Aim. Please reproduce the material below line for line, beginning at the line that contains "Модульные светильники EYE-UNITE (603, 1146)" and stopping after the line that contains "147-95-06 (102, 18)". Include both of those lines and nothing outside that range.

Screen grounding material
☆ ☆ ☆ ☆ ☆
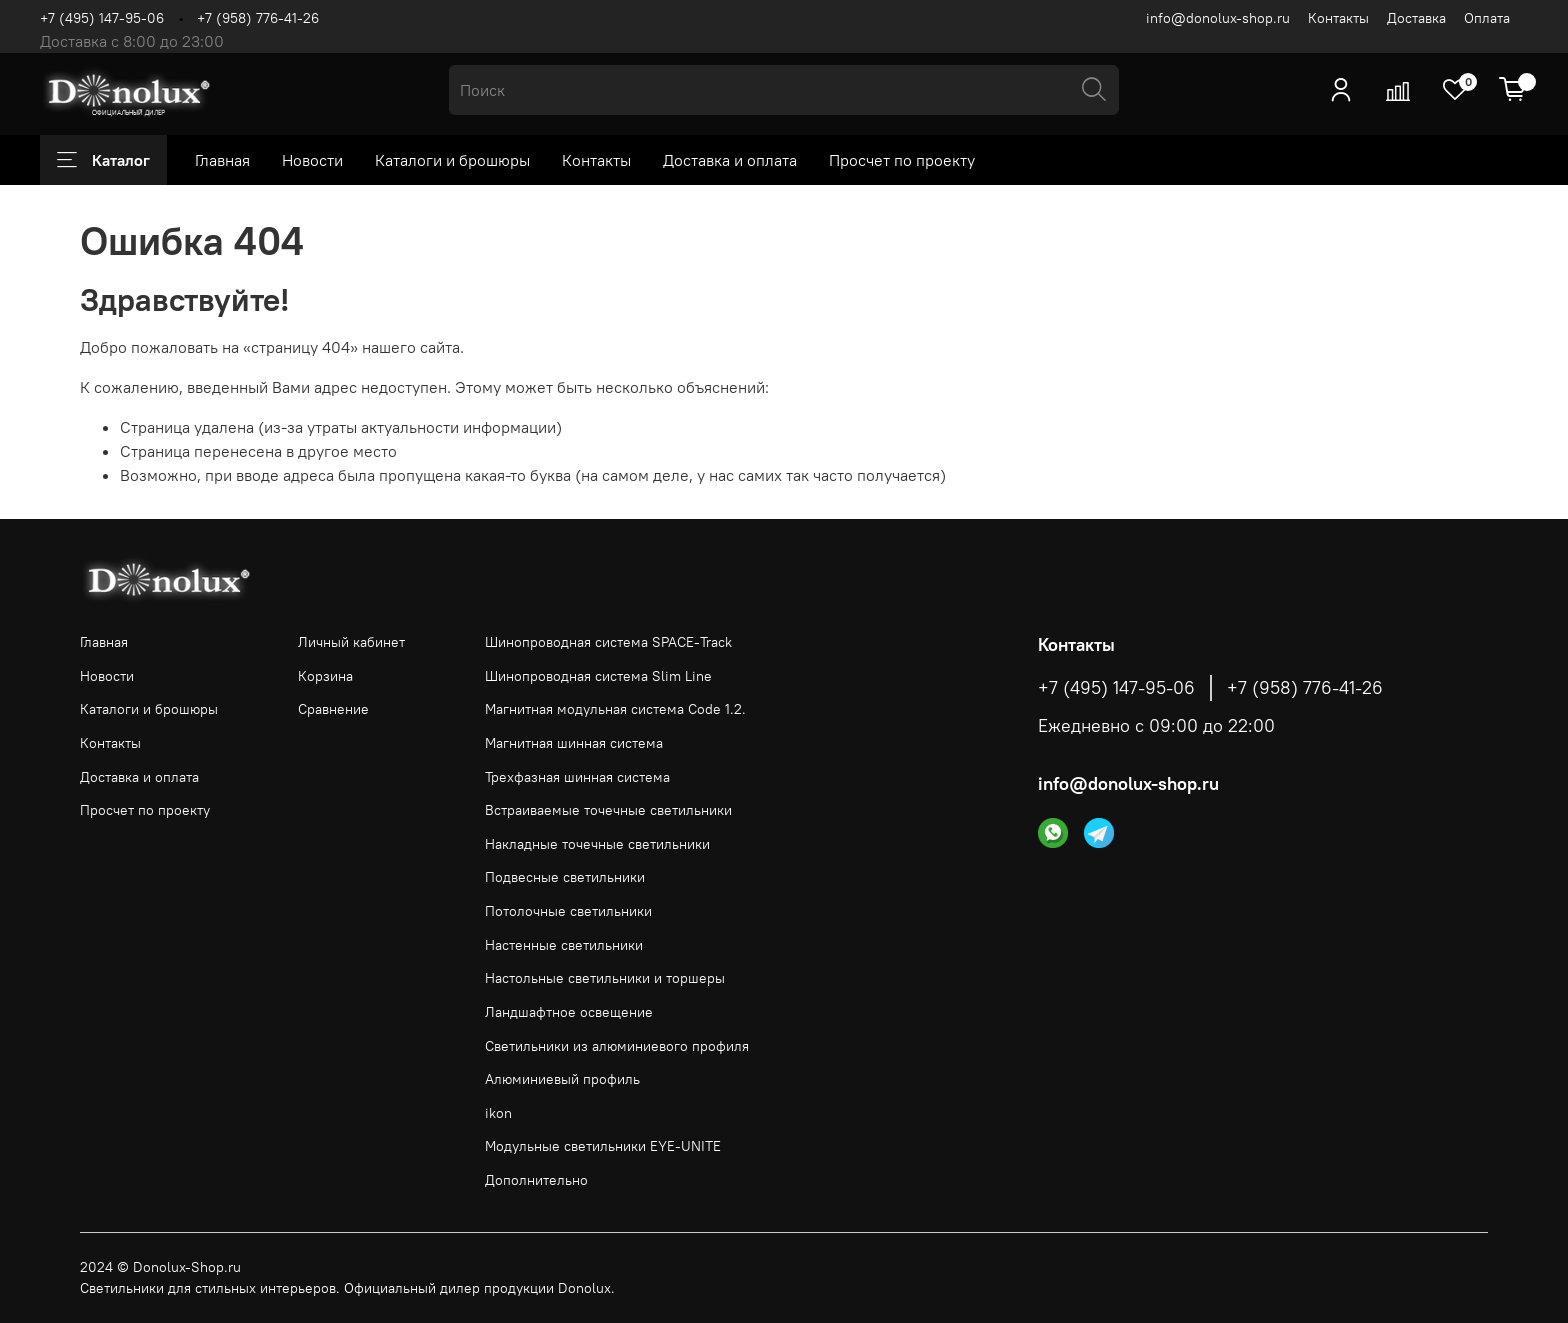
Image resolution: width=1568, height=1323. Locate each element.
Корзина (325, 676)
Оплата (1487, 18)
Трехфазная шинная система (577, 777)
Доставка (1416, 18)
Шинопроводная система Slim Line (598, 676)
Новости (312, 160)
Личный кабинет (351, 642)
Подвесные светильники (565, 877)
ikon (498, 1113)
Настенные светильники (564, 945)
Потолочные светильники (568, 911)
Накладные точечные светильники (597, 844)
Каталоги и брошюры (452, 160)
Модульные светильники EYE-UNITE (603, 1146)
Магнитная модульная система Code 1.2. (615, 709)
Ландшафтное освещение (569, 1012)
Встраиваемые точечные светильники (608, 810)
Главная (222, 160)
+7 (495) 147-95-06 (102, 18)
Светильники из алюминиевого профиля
☆ ☆ ☆ ☆ ☆
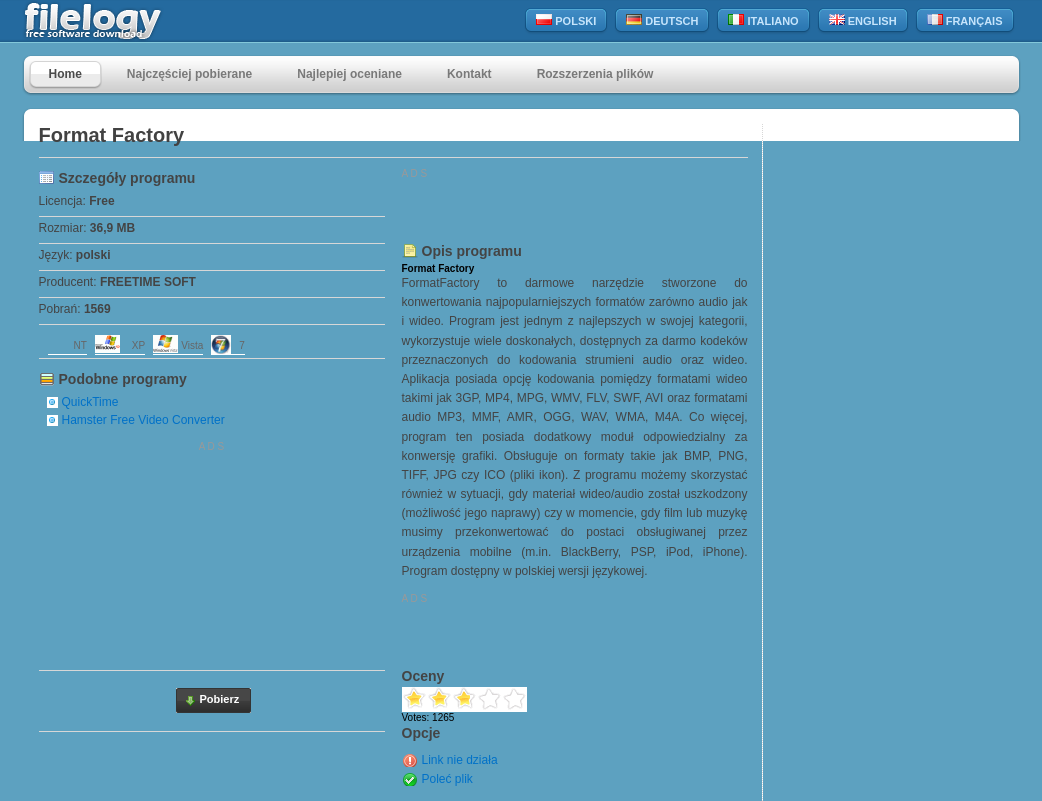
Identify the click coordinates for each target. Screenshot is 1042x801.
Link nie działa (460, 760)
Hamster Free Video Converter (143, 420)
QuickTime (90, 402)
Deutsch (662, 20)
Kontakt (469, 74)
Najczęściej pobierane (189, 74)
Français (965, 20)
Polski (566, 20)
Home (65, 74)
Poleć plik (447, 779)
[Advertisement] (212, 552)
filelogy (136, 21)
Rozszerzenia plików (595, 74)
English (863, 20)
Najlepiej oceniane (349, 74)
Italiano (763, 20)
☆ ☆ ☆ ☆ ☆
Problem solution.
Модульные светильники EYE-UNITE (603, 1146)
Магнитная модульная система Code 1.2. (615, 709)
Ландшафтное освещение (569, 1012)
Встраиваемые точечные светильники (608, 810)
Главная (222, 160)
+7 (495) 147-95-06 (102, 18)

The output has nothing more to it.